— Start of Reading passage —

Proof of that was seen on the streets of London on Saturday night in the eight mad minutes after a van drove into pedestrians on a bridge and three men embarked on a stabbing spree in nearby bars and restaurants‚ killing seven - apparently in the name of Allah - before police shot them to death.

At a pedestrian crossing leading from Vauxhall tube station to the bridge of the same name arching gently over the Thames‚ amid the flashing blue lights‚ acidic atmosphere and faces stained by panic and worry‚ were two other faces.

All that could be seen of them was their eyes‚ which betrayed the same stains as everyone else’s.

They wore hijab.

Behind their veils they spoke the same taut sentences to each other as the people all around them.

“What really happened?”

“Who would do something like this?”

“What are we going to do?”

“Are our friends safe?”

“How are we going to get home?”

No-one asked them why yet another murderous attack on innocent civilians appeared to have been perpetrated‚ yet again‚ in the name of Islam.

No-one berated them for sharing the faith of the murderers.

No-one told them to go back to where they came from.

No-one looked at them in a way that suggested they were wondering whether they were planning something similar or were part of the same plot.

No-one looked at them more than they looked at anyone else‚ in fact. All were searching for the comfort of the ordinary in the tumult of the extraordinary.

And in the here and now of that moment the futility of terrorism stood in stark relief from the chaos.

— End of Reading passage —

== Exercise directions ==
Please copy the passage about the London attack word for word, between "No-one asked them" and "of the murderers.", inclusive. The lines that come next are from a different source.

— Start of Data section —

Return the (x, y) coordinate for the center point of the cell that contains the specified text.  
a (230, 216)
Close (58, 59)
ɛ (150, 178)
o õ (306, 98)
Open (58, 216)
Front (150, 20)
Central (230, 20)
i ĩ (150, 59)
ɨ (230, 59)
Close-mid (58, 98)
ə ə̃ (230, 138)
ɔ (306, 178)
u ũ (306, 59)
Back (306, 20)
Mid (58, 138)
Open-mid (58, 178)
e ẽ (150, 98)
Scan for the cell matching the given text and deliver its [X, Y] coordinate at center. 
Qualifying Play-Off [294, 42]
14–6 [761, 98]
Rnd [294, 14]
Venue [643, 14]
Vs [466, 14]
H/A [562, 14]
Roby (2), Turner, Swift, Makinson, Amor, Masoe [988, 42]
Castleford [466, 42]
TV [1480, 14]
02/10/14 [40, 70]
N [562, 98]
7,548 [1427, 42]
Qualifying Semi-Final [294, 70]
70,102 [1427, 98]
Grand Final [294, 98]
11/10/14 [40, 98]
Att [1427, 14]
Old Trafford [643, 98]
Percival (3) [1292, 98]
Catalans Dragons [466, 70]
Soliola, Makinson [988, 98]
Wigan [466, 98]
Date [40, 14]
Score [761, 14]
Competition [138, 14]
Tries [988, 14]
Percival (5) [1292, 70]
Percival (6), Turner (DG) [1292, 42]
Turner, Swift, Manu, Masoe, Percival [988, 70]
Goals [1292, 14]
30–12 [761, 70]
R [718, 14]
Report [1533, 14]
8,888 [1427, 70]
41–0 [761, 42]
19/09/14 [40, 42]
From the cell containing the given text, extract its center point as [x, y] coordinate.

— End of Data section —

== Task output ==
No-one asked them why yet another murderous attack on innocent civilians appeared to have been perpetrated‚ yet again‚ in the name of Islam.

No-one berated them for sharing the faith of the murderers.